I also don't personally like the sound of ingredients in the Nutrience Food. The first ingredient is a chicken meal and then it is followed by corn, chicken fat and rice. I'd start her on a better high quality, cat food. Unfortunately, pet store employees lack in proper food knowledge for our little ones.


----------



## Melissa (Sep 19, 2008)

roxy said:


> first of all, thanks ! its really exciting having roxy.
> the treats i have for her is called "ultra bites fruits and veggie" and the food is "nutrience transition, kitten step one, mini crunch" these were recommended by the pet shop worker :?


If I am finding the right one, its by 8-in-1? There is corn and raisins in there. I cant find an ingredients list but looking at the picture thats whats in there.

Corn has NO nutritional value. I look at it like this. Us humans cant digest it.. We cant expect our little babies to digest it. 
Raisins have been known to cause Renal Failure. They are a no no..

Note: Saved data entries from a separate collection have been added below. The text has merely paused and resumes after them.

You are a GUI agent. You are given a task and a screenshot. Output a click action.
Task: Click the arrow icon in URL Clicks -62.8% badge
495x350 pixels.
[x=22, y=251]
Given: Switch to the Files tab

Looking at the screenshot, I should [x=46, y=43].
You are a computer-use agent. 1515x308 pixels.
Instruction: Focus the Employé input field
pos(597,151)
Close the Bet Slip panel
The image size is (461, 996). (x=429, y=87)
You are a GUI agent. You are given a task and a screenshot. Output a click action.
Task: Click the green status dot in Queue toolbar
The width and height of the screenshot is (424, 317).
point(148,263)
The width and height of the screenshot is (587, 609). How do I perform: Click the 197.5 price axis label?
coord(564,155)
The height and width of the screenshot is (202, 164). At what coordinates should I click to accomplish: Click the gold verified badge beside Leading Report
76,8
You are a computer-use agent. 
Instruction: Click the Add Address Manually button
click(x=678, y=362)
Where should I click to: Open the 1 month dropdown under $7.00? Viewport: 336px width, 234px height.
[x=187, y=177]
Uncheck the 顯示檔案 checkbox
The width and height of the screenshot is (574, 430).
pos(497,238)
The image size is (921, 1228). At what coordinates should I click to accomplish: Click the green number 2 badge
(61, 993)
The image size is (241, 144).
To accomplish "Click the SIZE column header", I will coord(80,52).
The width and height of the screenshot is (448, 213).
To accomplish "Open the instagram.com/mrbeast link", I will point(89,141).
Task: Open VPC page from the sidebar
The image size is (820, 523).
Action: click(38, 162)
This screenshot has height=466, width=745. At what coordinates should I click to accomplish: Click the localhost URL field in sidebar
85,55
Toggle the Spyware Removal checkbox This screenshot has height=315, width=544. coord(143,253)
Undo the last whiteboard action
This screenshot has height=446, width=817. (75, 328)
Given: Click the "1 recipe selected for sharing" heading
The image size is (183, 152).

I would say take it back to the store and get your money back. Its much better just to cut up your own fresh fruits and veggies. Then you know whats going in that little tummy! No preservative or sugars or any other junk.


----------



## LizardGirl (Aug 25, 2008)

Also, raisins and nuts have been known to get stuck in the roofs of their mouths, and are a choking hazard. It's best to feed safe, healthy treats.  Mealworms are usually a huge hit.


----------



## Gnarly (Aug 29, 2008)

Have you had a chance to check out Reaper's list of foods? viewtopic.php?f=6&t=15


----------



## roxy (Oct 14, 2008)

wow, i didn't realize this food was so bad, i guess i should have looked into it a little further before i bought it  yes i did see the list, i'm actually going to print off a copy now and see if i can find something on the list. thanks for the help !!


----------



## LizardGirl (Aug 25, 2008)

That's alright. It's actually much better to feed what the petstore was feeding at first, and gradually change to something better over several weeks.


----------